Terming the Gul Plaza fire as a wake-up call, Asif urged Parliament to think seriously and pursue constitutional reforms to strengthen local governments.

MQM-P lawmaker Wasim Hussain, responding to remarks by PPP’s Abdul Qadir Patel, accused his political rivals of past complicity in Karachi’s problems, including developments related to Gul Plaza. Patel rejected the allegations, saying the Sindh government was committed to stabilizing the city and supporting those affected by the fire.

The debate had opened with Pakistan Tehreek-e-Insaf lawmaker Shehryar Afridi congratulating Mahmood Khan Achakzai on becoming opposition leader, calling it an honor for Balochistan and the country. He questioned coordination between provincial and federal disaster authorities following the Karachi fire, while criticizing the use of the term “internally displaced persons” to refer to those affected by military operations in the merged districts, saying forced displacement undermined human dignity.

Learn more: MWM leader Raja Nasir Abbas named leader of opposition in Senate

Afridi claimed that the tribal areas had been used to raise funds without providing basic services and called for wider consultations in the Jirga to take all stakeholders into confidence.

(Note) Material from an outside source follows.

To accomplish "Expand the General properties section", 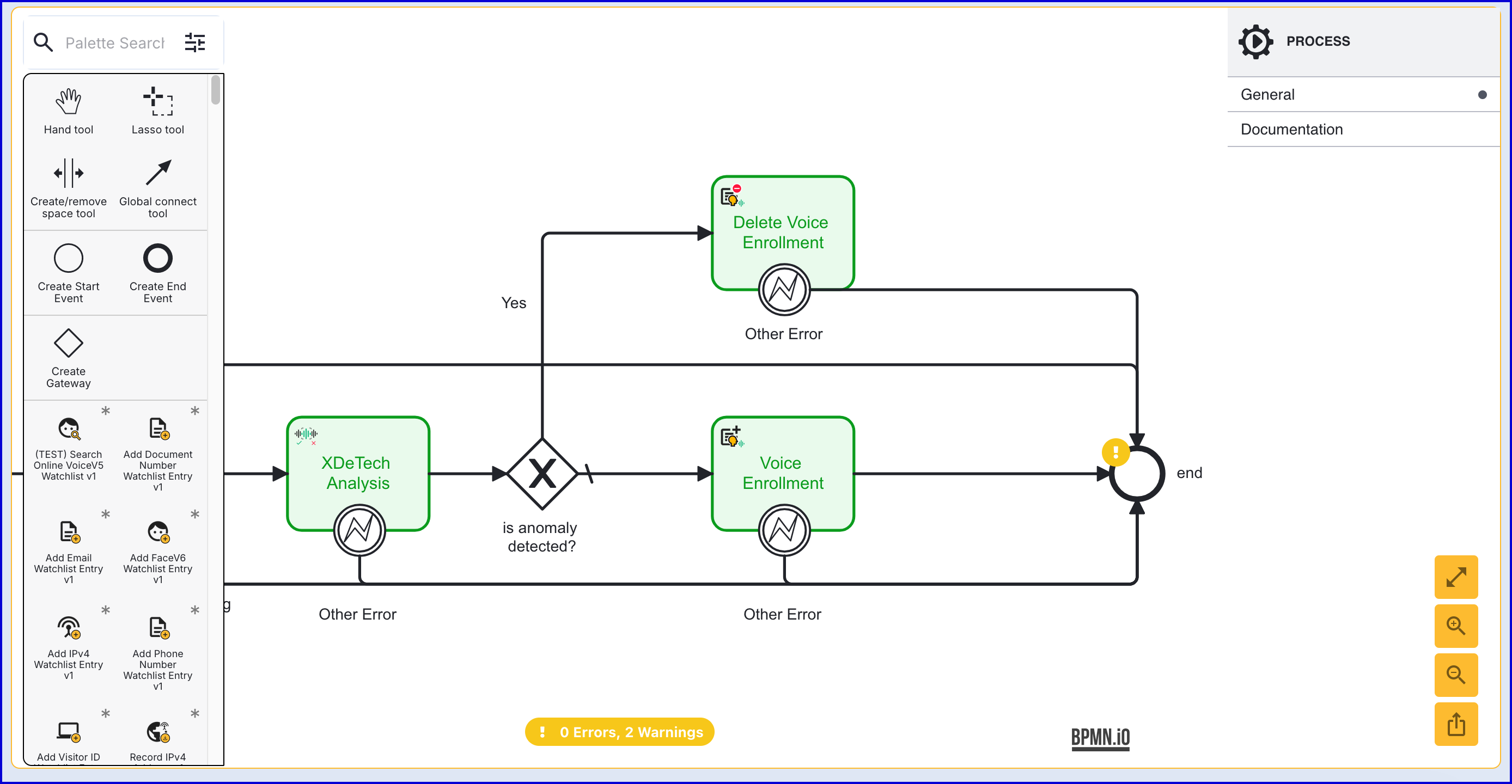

The House also witnessed heated exchanges over security operations in Khyber and Waziristan, with PTI and JUI-F lawmakers protesting against travel during the harsh winter conditions. PTI’s Iqbal Afridi warned that failure to provide relief could trigger protests, while former President Asad Qaiser accused the federal government of withholding funds owed to Khyber-Pakhtunkhwa under the NFC award.

Several bills, including a proposed constitutional amendment and institutional legislation, were referred to the standing committees before the session adjourned until 11 a.m. Wednesday.